For historical purposes only Tallerman published a study On the rectal absorption of glucose in Quarterly Journal of Medicine in 1920. He noted the change was slow. Interestingly this was done  prior to Banting and Best introducing insulin into clinical medicine in 1922.

Interestingly, glucagon which I would normal inject in severe hypoglycaemia, has been studied by Parker etal in a suppository form and it works quite well. Unfortunately, and possibly thankfully for me and my patients, it is only available in Australia in an injectable form.

Is there an alternative for an unconscious hypoglycaemic patient?
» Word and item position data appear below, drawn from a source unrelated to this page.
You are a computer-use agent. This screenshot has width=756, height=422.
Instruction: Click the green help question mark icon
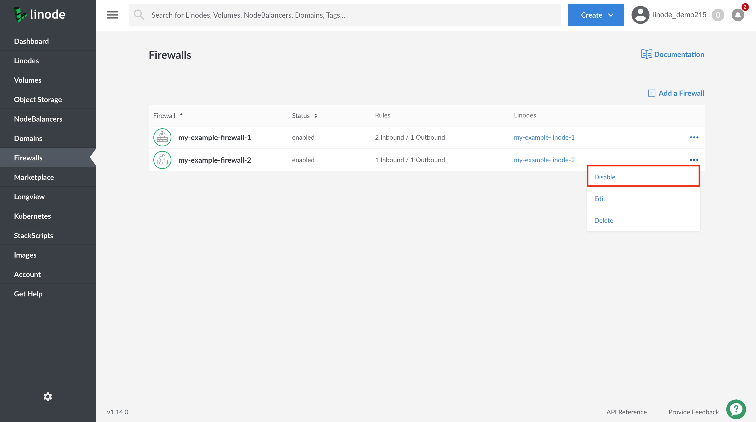tap(736, 409)
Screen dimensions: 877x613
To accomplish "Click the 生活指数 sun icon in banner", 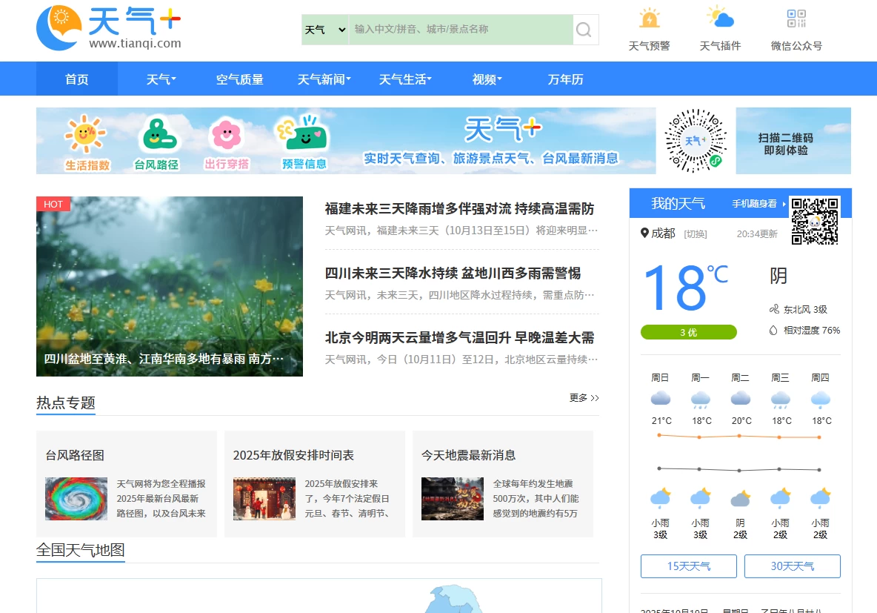I will (86, 134).
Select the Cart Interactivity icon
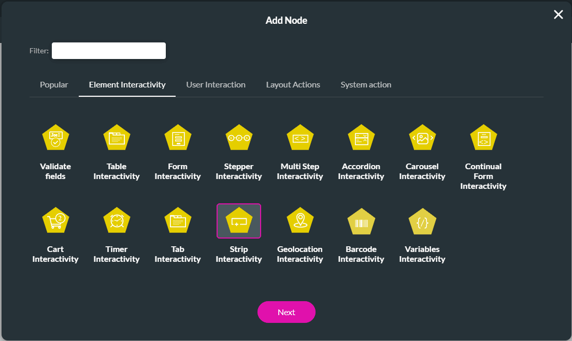572x341 pixels. pyautogui.click(x=55, y=221)
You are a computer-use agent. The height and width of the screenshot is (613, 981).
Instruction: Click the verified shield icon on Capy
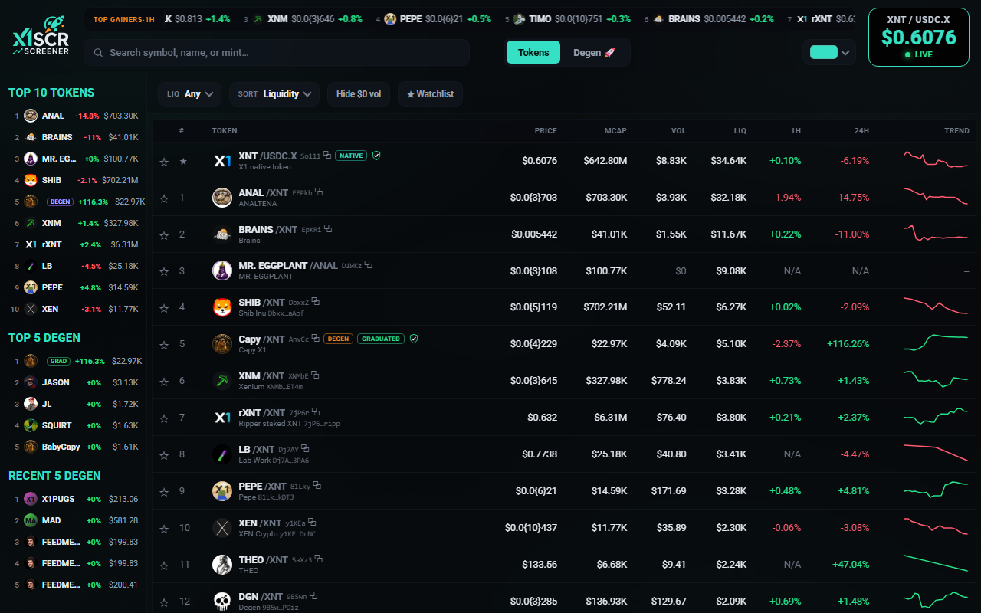[414, 338]
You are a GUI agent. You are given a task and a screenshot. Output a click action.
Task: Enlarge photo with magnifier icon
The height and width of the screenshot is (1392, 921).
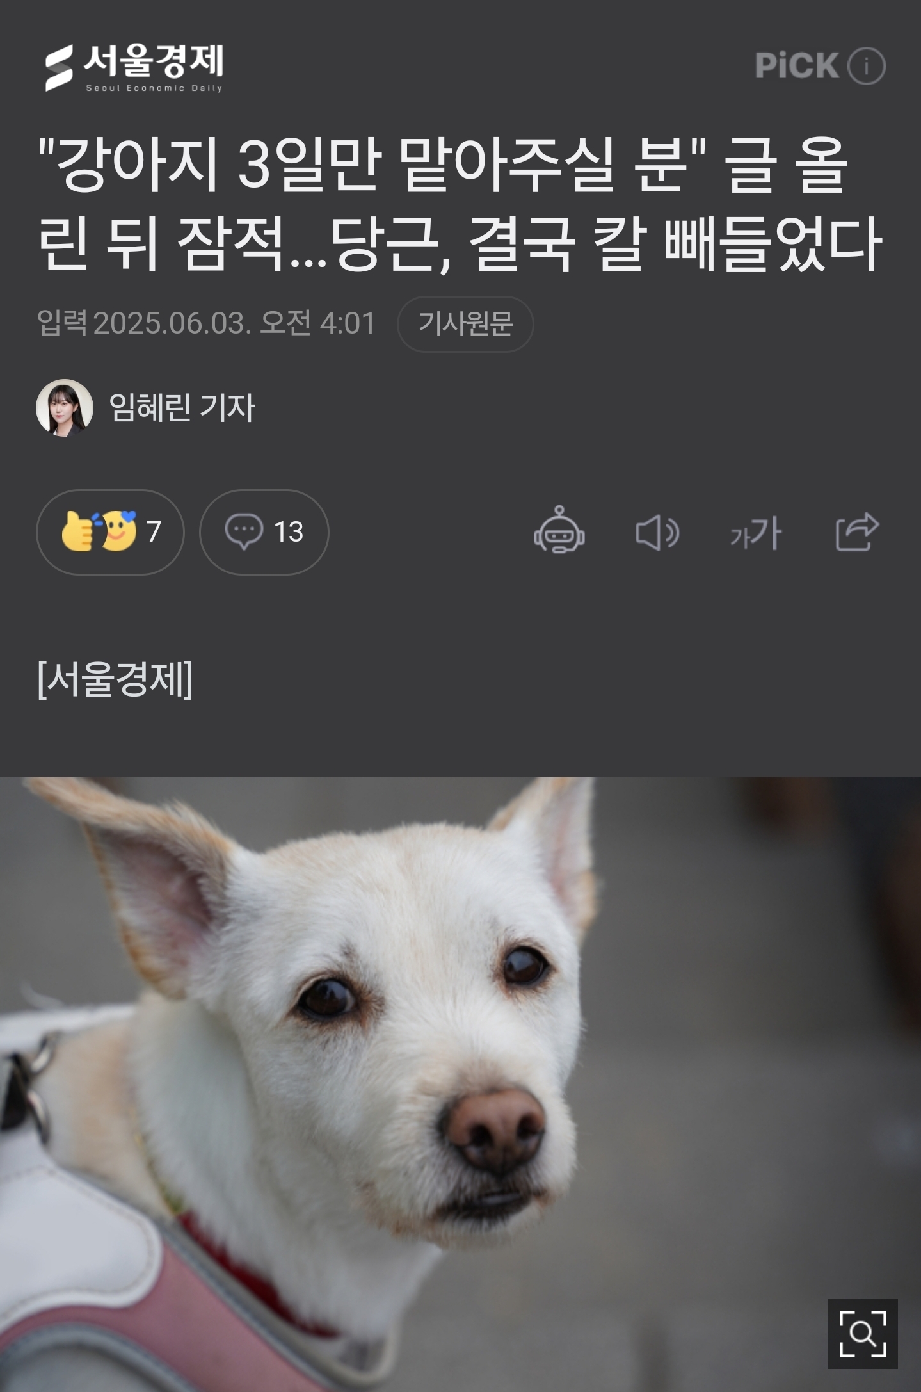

Yes, you can given parenteral glucagon if available. And you can place glucose into the mouth. A New Zealand study by Harris et al published in the Lancet in 2013 in neonates showed that a 40% glucose gel was effective as reversing hypoglyacemia.  The gel was massaged into the buccal cavity and the babe encouraged to feed. The use of the gel was more effective than feeding alone. Now this doesn’t exactly transfer to the unconscious adult. There is the issue of teeth to contend with. But there is evidence that there are glucose transporters within the the oral cavity.

So in conclusion, and without any obvious evidence, I think hypoglycaemic bottoms are safe from chocolate bars and squirting glucose into the mouth seems a more reasonable approach if intravenous access is not readily available. Honey which contains up to 35% glucose would be a useful substitute. Except in neonates of course, because of the risk of botulism.